MK: Do you have a message for the people in the Trump administration who will be making these decisions?

SMB: Folks should think hard about what it is they're trying to do and want to do. I'm going to assume the best — that both sides and most everyone in this country can agree that we want is more affordability, quality, and access. Those are the standards that Americans should use to judge what happens in Washington, DC.

When I say access, that's the number of people who are insured. When I say affordability, that means, what does it cost for Americans to have health care, to have insurance? What is the taxpayer paying? And when we talk about quality, it's extremely important that the American people know how these decisions will affect their coverage. Does it mean they'll no longer have limits on out-of-pocket expenses? Does it mean they'll have annual limits [on what insurers are willing to pay for care]? Does it mean women will need to pay for contraception? And overall, how are those changes going to impact the deficit?

MK: And to the people who are terrified that they're going to lose their health care — do you have a message for them?

SMB: First, I would say go get it. It's open enrollment — go get that coverage. Now's the time.
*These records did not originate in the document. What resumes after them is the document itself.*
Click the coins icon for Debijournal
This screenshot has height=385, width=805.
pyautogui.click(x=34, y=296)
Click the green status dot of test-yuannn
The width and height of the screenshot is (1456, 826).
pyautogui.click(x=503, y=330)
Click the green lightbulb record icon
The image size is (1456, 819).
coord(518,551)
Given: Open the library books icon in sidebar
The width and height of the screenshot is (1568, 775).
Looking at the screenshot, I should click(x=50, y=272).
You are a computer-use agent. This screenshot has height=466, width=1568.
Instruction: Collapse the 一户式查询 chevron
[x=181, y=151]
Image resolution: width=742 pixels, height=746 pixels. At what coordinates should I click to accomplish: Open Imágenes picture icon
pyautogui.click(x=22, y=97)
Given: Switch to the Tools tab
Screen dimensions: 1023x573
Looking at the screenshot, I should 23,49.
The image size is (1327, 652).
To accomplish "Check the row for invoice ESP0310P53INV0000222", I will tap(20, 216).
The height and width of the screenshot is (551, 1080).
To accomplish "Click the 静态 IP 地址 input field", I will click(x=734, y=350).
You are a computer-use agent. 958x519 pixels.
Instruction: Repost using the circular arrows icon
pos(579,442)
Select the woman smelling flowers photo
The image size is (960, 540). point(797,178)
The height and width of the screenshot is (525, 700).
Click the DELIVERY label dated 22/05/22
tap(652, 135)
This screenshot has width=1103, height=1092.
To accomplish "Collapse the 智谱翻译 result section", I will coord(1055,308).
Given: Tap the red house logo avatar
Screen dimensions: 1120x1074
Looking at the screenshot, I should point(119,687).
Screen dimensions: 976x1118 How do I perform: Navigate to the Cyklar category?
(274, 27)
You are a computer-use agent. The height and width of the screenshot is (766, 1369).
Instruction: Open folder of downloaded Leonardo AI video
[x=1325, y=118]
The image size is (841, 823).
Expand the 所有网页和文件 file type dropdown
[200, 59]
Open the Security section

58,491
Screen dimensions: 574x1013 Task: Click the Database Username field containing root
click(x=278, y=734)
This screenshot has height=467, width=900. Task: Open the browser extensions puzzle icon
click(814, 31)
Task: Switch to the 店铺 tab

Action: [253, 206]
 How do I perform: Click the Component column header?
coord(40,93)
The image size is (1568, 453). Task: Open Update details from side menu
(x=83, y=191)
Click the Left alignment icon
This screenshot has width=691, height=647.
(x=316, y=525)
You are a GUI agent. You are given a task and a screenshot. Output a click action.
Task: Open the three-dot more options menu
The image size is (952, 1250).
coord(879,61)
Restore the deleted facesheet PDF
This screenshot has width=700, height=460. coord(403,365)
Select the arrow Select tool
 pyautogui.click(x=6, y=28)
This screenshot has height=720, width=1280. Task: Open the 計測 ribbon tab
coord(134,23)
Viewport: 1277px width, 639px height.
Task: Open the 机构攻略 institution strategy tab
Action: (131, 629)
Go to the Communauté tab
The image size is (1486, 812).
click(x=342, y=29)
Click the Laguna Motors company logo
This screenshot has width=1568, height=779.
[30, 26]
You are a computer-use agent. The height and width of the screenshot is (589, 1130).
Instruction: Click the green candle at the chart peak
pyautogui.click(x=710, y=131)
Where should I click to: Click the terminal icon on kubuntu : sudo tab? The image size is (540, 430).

Go get covered for 2017. Talk to friends who don't have health insurance, and make sure they know they can go to HealthCare.gov or call 1-800-318-2596 and see for themselves if there's coverage that would be affordable for them. A huge percentage of folks can find plans for $75 or less.

Second, to young women in particular, I want to say your stories matter. Use social media. Share your stories. If you're on your parents' plan or you care about the cost of your contraception or you have a preexisting condition, share that. As I said, this conversation needs to move from rhetoric to reality. The Affordable Care Act affects millions of people's lives. So voice that. [Editor's note: A week after we talked, Burwell launched #CoverageMatters, an online platform that lets consumers share stories of how the ACA has changed their lives.]

MK: Handing over the keys to all of your work to this administration, given what the president-elect has said about health care — is it hard?

SMB: We stay the course. We stand ready for their team to come to help them have the smoothest possible transition. That is what our country is about. We will support that and do that. And at the same time, we'll complete the work we've set out to do for the American people. That's our job.

This interview has been condensed and edited.

Mattie Kahn is writer at elle.com.

*Correction, December 9, 2016: The original version of this sentence said the Affordable Care Act passed in 2012. It was signed into law in 2010.